Kötülük yapmak için, kendine maddi çıkar elde etmek için, kaybetmekte olduğu bir yarışı kendi lehine çevirmek için ve kamu kaynaklarını ölçüsüzce kullanmak için fırsat kollayan kişilere fırsatçılık yaptı denmektedir. 
Ticarette, ekonomide, sağlıkta, siyasette veya aklınıza gelebilecek her şartta fırsatçılık yapmayı kendine hak görecek kadar ahlaktan yoksun insan mevcuttur. 

Tarihin her döneminde krizler esnasında durumdan nemalanmak isteyen, başkalarının acılarından kar elde etmek isteyen insanlar olmuştur. 

Yerel seçimlerden sonra kazananın elinden koltuğunu nasıl alabilirim yoğunluğu ve mesaisi yaşanmaktadır.
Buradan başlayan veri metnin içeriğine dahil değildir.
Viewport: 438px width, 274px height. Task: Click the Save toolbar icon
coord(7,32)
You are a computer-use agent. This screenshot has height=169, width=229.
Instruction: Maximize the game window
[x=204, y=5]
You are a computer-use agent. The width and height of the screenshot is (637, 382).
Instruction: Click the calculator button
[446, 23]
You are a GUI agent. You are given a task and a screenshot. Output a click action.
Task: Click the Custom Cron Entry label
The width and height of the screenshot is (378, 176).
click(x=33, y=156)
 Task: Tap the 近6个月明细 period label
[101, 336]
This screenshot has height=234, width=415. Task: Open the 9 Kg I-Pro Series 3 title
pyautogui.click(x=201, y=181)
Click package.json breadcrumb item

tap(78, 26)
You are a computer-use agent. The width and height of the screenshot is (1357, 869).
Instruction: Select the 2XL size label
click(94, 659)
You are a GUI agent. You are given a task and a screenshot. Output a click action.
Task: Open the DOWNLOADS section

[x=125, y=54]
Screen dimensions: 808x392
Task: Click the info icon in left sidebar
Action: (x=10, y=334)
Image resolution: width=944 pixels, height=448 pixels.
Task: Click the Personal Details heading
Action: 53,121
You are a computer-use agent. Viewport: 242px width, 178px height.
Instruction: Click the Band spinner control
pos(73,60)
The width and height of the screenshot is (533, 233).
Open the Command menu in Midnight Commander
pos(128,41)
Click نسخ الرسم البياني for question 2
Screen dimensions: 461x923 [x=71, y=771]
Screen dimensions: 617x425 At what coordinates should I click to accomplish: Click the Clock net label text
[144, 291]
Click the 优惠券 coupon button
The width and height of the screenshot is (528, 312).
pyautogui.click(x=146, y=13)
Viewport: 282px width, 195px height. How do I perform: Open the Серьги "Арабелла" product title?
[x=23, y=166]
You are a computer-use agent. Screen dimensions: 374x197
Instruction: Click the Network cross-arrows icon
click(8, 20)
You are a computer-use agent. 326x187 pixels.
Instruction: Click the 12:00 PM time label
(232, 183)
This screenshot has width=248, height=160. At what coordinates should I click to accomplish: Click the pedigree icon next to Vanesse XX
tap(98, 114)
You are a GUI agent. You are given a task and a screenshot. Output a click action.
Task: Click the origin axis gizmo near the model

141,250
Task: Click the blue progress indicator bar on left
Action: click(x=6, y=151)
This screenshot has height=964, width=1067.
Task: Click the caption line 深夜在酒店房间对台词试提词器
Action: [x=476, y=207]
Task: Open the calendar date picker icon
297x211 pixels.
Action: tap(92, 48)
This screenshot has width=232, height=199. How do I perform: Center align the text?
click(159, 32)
Usulsüzlük olayları müstesna tutulması şartıyla, seçimde hile yapılmışsa doğal olarak ilgili makamlarca açıklığa kavuşturulması gerekmektedir. 

Hiç kimse bir diğer kişinin hakkını gasp etmemeli, emeğine göz dikmemeli ve herkes sandıktan çıkan iradeye saygı duymalıdır. 

İktidar Partisini temsil eden aday seçimi kaybederse itirazlar İlçe Seçim Kurulu üyelerinin kabul etmesi ile sandıklar tekrar sayılarak kaybeden adaya bir şans daha verilmiş oluyor ve sonra nihai karar veriliyor. 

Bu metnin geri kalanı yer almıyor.